The problem:
Put each line of the data below into a JSON list of strings, one string per line. Leave out blank lines.

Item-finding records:
++++++++

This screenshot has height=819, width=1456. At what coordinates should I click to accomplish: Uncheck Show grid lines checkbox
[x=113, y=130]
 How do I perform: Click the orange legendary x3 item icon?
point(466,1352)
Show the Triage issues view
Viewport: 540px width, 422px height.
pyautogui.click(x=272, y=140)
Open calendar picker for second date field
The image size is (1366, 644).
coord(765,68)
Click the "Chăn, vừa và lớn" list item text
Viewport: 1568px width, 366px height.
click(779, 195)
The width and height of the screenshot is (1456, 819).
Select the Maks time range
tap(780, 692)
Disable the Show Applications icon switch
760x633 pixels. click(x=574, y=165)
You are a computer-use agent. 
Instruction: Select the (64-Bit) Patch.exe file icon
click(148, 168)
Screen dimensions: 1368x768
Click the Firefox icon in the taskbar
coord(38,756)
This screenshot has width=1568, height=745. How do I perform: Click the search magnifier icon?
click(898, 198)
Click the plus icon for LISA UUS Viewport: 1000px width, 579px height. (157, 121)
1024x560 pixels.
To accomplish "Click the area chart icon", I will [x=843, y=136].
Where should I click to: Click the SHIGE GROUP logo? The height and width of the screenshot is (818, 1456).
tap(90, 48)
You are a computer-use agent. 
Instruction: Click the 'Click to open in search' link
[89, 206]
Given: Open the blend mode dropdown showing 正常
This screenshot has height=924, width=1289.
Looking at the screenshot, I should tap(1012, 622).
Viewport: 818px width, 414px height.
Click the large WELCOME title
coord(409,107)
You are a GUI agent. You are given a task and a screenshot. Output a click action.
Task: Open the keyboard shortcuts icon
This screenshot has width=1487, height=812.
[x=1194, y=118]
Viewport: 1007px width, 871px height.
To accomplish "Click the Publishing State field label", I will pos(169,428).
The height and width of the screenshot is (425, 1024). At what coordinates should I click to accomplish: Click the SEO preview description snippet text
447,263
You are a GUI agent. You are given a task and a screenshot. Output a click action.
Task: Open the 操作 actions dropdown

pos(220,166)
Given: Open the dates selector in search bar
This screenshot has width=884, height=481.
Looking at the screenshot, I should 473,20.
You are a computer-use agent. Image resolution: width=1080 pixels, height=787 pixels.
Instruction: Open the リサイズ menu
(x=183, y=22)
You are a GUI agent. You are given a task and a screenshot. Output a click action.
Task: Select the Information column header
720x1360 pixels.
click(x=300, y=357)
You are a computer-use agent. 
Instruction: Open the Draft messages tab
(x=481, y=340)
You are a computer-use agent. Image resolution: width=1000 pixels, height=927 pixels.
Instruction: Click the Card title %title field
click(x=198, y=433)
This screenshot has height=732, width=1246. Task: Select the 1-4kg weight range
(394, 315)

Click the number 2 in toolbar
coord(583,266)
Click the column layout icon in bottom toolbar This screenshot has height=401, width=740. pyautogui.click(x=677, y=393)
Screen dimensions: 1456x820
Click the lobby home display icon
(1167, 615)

++++++++

Final result:
[
  "This screenshot has height=819, width=1456. At what coordinates should I click to accomplish: Uncheck Show grid lines checkbox",
  "[x=113, y=130]",
  " How do I perform: Click the orange legendary x3 item icon?",
  "point(466,1352)",
  "Show the Triage issues view",
  "Viewport: 540px width, 422px height.",
  "pyautogui.click(x=272, y=140)",
  "Open calendar picker for second date field",
  "The image size is (1366, 644).",
  "coord(765,68)",
  "Click the \"Chăn, vừa và lớn\" list item text",
  "Viewport: 1568px width, 366px height.",
  "click(779, 195)",
  "The width and height of the screenshot is (1456, 819).",
  "Select the Maks time range",
  "tap(780, 692)",
  "Disable the Show Applications icon switch",
  "760x633 pixels. click(x=574, y=165)",
  "You are a computer-use agent. ",
  "Instruction: Select the (64-Bit) Patch.exe file icon",
  "click(148, 168)",
  "Screen dimensions: 1368x768",
  "Click the Firefox icon in the taskbar",
  "coord(38,756)",
  "This screenshot has width=1568, height=745. How do I perform: Click the search magnifier icon?",
  "click(898, 198)",
  "Click the plus icon for LISA UUS Viewport: 1000px width, 579px height. (157, 121)",
  "1024x560 pixels.",
  "To accomplish \"Click the area chart icon\", I will [x=843, y=136].",
  "Where should I click to: Click the SHIGE GROUP logo? The height and width of the screenshot is (818, 1456).",
  "tap(90, 48)",
  "You are a computer-use agent. ",
  "Instruction: Click the 'Click to open in search' link",
  "[89, 206]",
  "Given: Open the blend mode dropdown showing 正常",
  "This screenshot has height=924, width=1289.",
  "Looking at the screenshot, I should tap(1012, 622).",
  "Viewport: 818px width, 414px height.",
  "Click the large WELCOME title",
  "coord(409,107)",
  "You are a GUI agent. You are given a task and a screenshot. Output a click action.",
  "Task: Open the keyboard shortcuts icon",
  "This screenshot has width=1487, height=812.",
  "[x=1194, y=118]",
  "Viewport: 1007px width, 871px height.",
  "To accomplish \"Click the Publishing State field label\", I will pos(169,428).",
  "The height and width of the screenshot is (425, 1024). At what coordinates should I click to accomplish: Click the SEO preview description snippet text",
  "447,263",
  "You are a GUI agent. You are given a task and a screenshot. Output a click action.",
  "Task: Open the 操作 actions dropdown",
  "pos(220,166)",
  "Given: Open the dates selector in search bar",
  "This screenshot has width=884, height=481.",
  "Looking at the screenshot, I should 473,20.",
  "You are a computer-use agent. Image resolution: width=1080 pixels, height=787 pixels.",
  "Instruction: Open the リサイズ menu",
  "(x=183, y=22)",
  "You are a GUI agent. You are given a task and a screenshot. Output a click action.",
  "Task: Select the Information column header",
  "720x1360 pixels.",
  "click(x=300, y=357)",
  "You are a computer-use agent. ",
  "Instruction: Open the Draft messages tab",
  "(x=481, y=340)",
  "You are a computer-use agent. Image resolution: width=1000 pixels, height=927 pixels.",
  "Instruction: Click the Card title %title field",
  "click(x=198, y=433)",
  "This screenshot has height=732, width=1246. Task: Select the 1-4kg weight range",
  "(394, 315)",
  "Click the number 2 in toolbar",
  "coord(583,266)",
  "Click the column layout icon in bottom toolbar This screenshot has height=401, width=740. pyautogui.click(x=677, y=393)",
  "Screen dimensions: 1456x820",
  "Click the lobby home display icon",
  "(1167, 615)"
]